# Document text:
++++++
Firewall Wizards mailing list archives

RE: Opinions on VPN?


From: "TC Wolsey" <twolsey () realtech com>
Date: Fri, 23 Apr 1999 14:12:31 -0400

The biggest problem with the first diagram is discriminating the traffic that is decrypted at the VPN from any other 
inbound traffic. As you point out, the second keeps the traffic private until it is behind your security perimeter, but 
then the VPN users have the run of the network on the inside interface of the firewall. If this is what you want, then 
you would probably want to take cautions with the VPN device that would be similar to placing a specific service 
machine on a service network. (eg. a mail relay) If you can only access the single service on the VPN host and that 
service does the Right Thing only, you might sleep at night. I like the idea of putting the outside interface of the 
VPN device on a service network by itself and filtering the traffic destined for the device at the firewall (only let 
in ESP, IKE, maybe ICMP echo; maybe let out HTTP or LDAP for cert requests). Put the inside interface on a separate 
service network on the firewall. Traffic is still priva!
++++++
# Dataset extract:
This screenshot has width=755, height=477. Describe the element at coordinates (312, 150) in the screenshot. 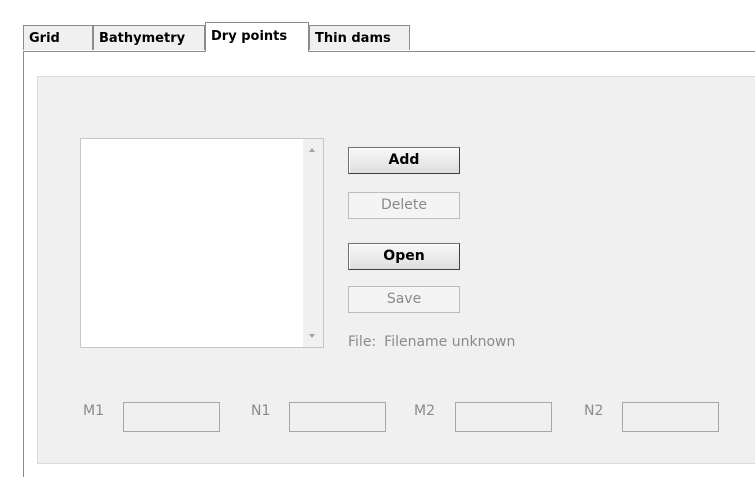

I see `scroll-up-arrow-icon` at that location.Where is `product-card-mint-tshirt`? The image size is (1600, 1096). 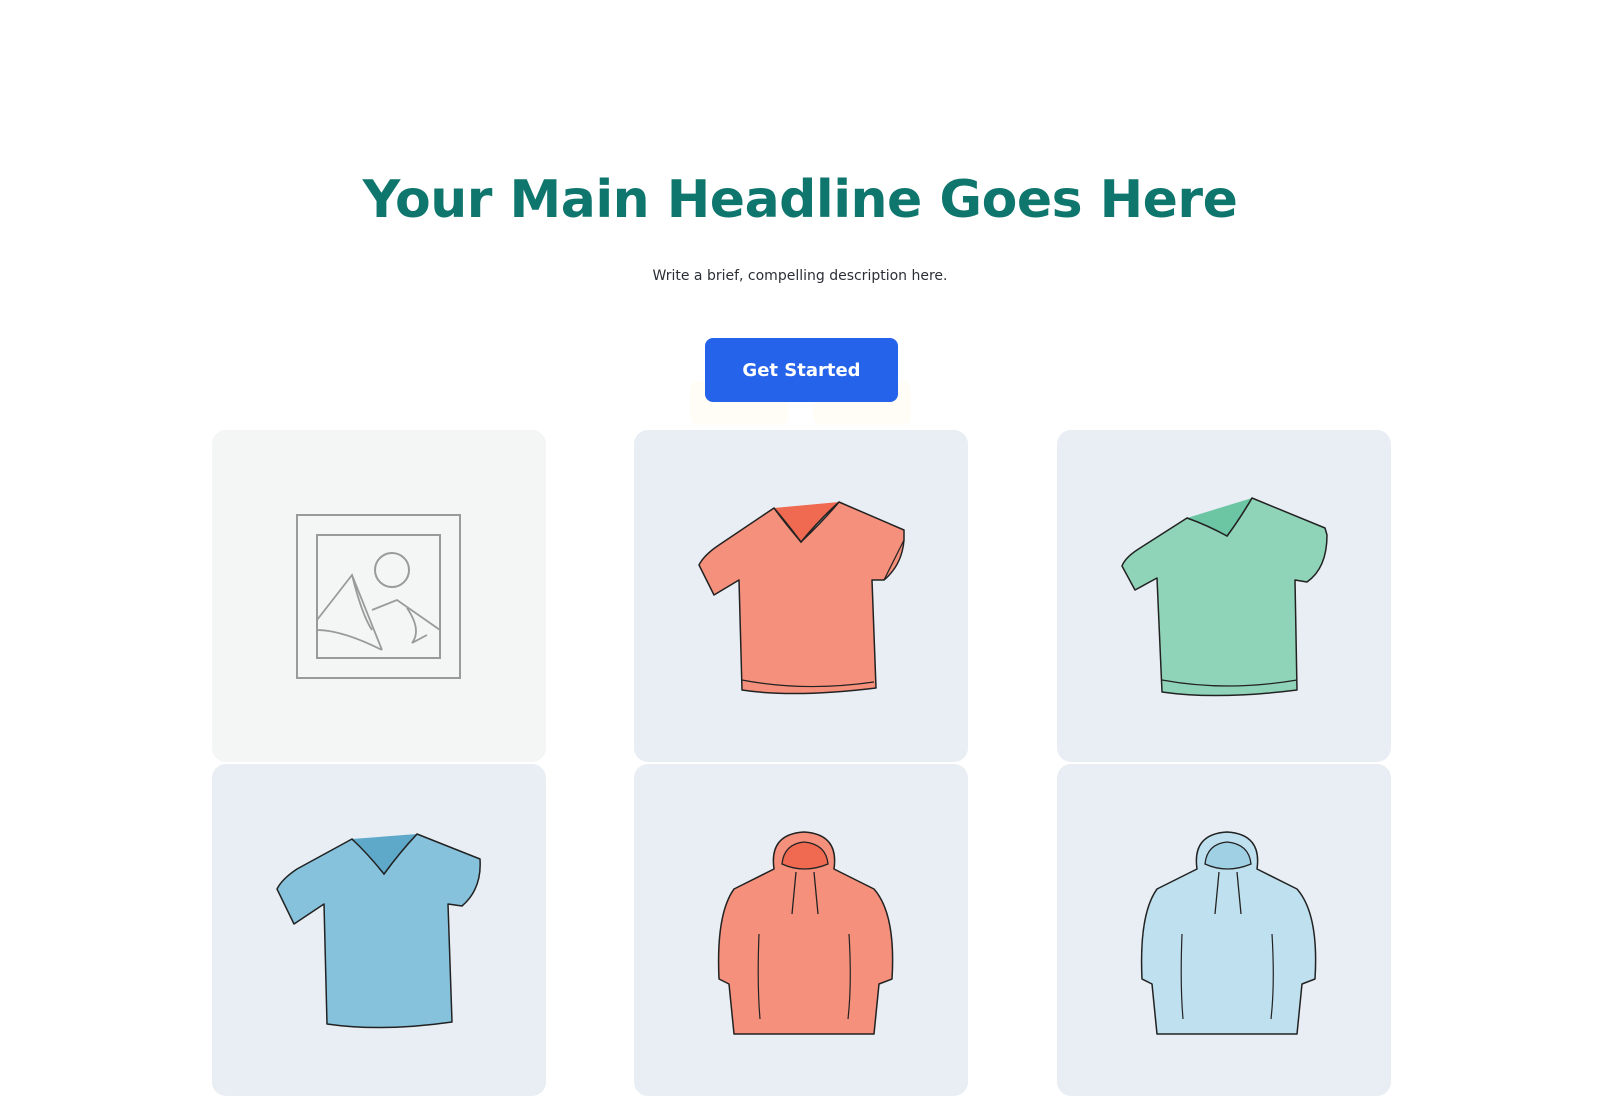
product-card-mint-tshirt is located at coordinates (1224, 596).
++++++
# Work required:
Decide whether each statement agrees with the mailing list post on VPN placement above, giving yes or no along with the exact words of the post that settle it. (a) The second diagram keeps traffic private until it is behind the security perimeter. (b) The outside and inside interfaces of the VPN device should sit on the same service network. (c) The firewall should let in ESP and IKE traffic meant for the VPN device.

# Solved problem:
(a) Yes: "the second keeps the traffic private until it is behind your security perimeter"
(b) No: "Put the inside interface on a separate service network on the firewall."
(c) Yes: "only let in ESP, IKE, maybe ICMP echo"